その攻撃の後、他の能力者達も攻撃を合わせ、キメラを無事に退治する事が出来たのだった。
―― 戦闘終了後 ――
さすがに無傷――とはいかず、能力者達はそれぞれ傷の手当てをしていた。
「‥‥今は安らかに眠ってください。そして近い日、こんな別れがなくなる未来を生き残った私たちが作っていかなくては‥‥」
アリエイルはキメラの遺体に向けて呟き、小さく拳を握りしめる。
「‥‥私で良ければ力になるよ‥‥もし、良かったら話してくれないかな?」
イスネグがアリサに言葉を投げかけると、止まっていたアリサの涙が再びぼろぼろと零れ落ち始めた。
「私にとって、2回目の任務だった。まだキメラへの恐怖も残っていて、大きな体のキメラを見て足がすくんでしまった」
俯きながら、アリサがぽつり、ぽつりと呟くように話し始める。
「私が怪我をして、友達が私を庇い――役に立たなかった私だけが生き残った。よくある話、よく聞く話――だけど、まさか自分がその話の一部になるなんて思わなかった!」
アリサの痛々しい言葉を能力者達は黙って聞き続ける。
「私なんかよりも生き残らなくちゃいけない人がいたのに、そんな人を差し置いて私が生き残ってしまった‥‥だから死ななくちゃいけないの! 誰か私を殺して!」
「‥‥私も訳あって友達や先輩を亡くしました。中には私自らが手をかけた人もいます。それでも彼らを本当に思うのなら、彼らの意思を背負って生きていかなくちゃダメなんだと思う――出過ぎた事かもしれない、でももう私は誰にも死んでほしくないんだ」
イスネグの言葉を聞き、アリサは少しだけ落ち着きを取り戻したかのようだった。
「自分の命は自分だけの物じゃない。そんな事も分からない人に生死を語ってほしくないです――傭兵になった以上、私たちに残された道は荊の道だけなんですよ」
モココは少し厳しい言葉をアリサに投げかけたが、それもアリサを想っての言葉なのだろう。

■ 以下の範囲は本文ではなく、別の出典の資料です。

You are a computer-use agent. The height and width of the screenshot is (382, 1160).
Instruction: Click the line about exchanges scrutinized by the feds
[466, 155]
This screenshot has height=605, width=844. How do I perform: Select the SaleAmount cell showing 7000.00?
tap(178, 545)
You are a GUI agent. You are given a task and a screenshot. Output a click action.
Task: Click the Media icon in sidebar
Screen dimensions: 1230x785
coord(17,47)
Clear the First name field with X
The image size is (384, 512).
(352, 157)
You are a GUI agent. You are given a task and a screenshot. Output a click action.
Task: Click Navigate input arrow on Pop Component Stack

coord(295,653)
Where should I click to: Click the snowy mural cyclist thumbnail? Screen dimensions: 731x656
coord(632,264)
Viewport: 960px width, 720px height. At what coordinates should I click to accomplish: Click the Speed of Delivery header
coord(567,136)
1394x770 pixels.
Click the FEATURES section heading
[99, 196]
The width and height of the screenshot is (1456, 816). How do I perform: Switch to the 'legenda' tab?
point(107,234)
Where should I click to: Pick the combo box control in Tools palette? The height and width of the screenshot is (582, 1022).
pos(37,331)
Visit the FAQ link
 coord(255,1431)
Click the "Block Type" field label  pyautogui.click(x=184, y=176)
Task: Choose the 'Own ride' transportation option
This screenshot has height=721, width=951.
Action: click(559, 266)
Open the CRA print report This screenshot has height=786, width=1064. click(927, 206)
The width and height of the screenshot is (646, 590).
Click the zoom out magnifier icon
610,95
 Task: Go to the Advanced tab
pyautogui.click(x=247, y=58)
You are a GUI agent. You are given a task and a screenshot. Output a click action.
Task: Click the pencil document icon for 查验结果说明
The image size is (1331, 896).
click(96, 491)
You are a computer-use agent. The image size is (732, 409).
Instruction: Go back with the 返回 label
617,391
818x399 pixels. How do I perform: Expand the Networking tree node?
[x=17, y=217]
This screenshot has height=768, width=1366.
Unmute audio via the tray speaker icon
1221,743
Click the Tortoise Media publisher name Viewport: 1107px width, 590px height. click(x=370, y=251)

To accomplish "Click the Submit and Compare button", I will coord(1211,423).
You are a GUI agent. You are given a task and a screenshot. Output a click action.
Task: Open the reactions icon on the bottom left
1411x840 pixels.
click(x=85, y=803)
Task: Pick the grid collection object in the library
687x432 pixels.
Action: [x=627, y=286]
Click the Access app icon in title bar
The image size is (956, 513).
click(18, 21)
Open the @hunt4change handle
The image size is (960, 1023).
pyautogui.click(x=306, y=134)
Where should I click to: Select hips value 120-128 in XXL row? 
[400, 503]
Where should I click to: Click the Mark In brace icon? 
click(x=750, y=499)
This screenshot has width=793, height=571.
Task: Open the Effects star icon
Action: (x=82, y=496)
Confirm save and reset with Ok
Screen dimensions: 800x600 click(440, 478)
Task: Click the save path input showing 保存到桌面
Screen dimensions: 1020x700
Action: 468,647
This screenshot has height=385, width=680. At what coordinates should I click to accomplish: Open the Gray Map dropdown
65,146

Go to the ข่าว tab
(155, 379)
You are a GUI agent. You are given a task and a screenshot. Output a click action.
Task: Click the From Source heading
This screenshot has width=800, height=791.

「友達を亡くして、戦いは終わった。で、これからどうするつもりなのか聞いておこう」
大神がアリサへと向けて言葉を投げかける。
「私としてはこのまま腐るも良し、バグア許すまじの精神で戦い続けるも良し。でもさ、どうせなら誰かを助けるために何が出来るか考えても良いと思うよ? せっかくのサイエンティストなんだしね」
「‥‥次に会う時、身も心も強くなっているのを楽しみに待っているよ」
月野が大神の言葉の後に呟いた。
その様子を、ルーガは少し離れた所でぼんやりと見ていた。
(‥‥もしも、私も大切な者が奪われたら‥‥)
ルーガは心の底からアリサの考えを否定する事は出来なかった。
(私もすべてをかなぐり捨てて、復讐を望むだろうから‥‥)
そのような瞬間が来ない事を切実に願いながら、ルーガは空を仰いだ。
その後、能力者達は報告のためにLHへと帰還した。報告をした後、アリサとは別れた。
能力者達はアリサがどんな道を選択するか分からなかったが、間違った道だけは選ばないでほしいと願わずにはいられなかった。